* _What is expected_: The task calls for an exact copy of the records, without any images.

Collected data
# # # #

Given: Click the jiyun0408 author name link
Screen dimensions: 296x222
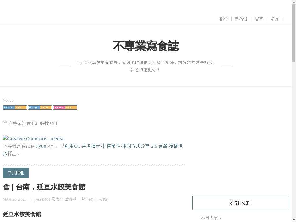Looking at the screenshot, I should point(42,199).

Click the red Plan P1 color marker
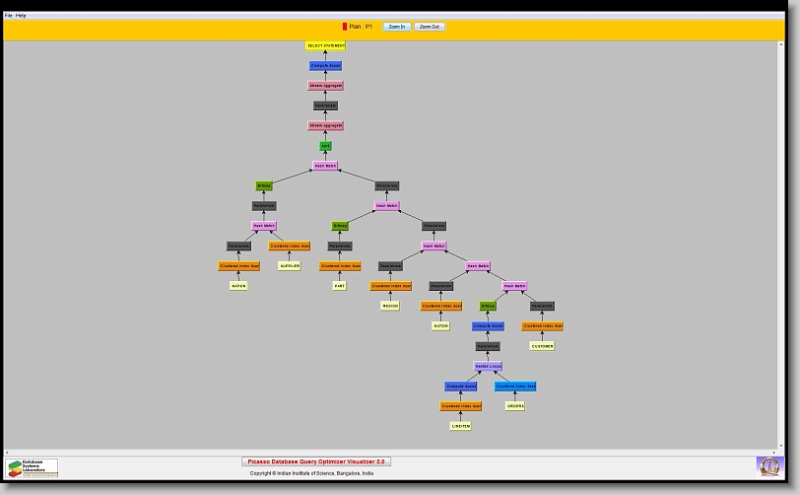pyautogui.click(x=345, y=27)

# # # #

* _Solution for this task_:
Given: Click the jiyun0408 author name link
Screen dimensions: 296x222
Looking at the screenshot, I should point(42,199).

Click the red Plan P1 color marker
pyautogui.click(x=345, y=27)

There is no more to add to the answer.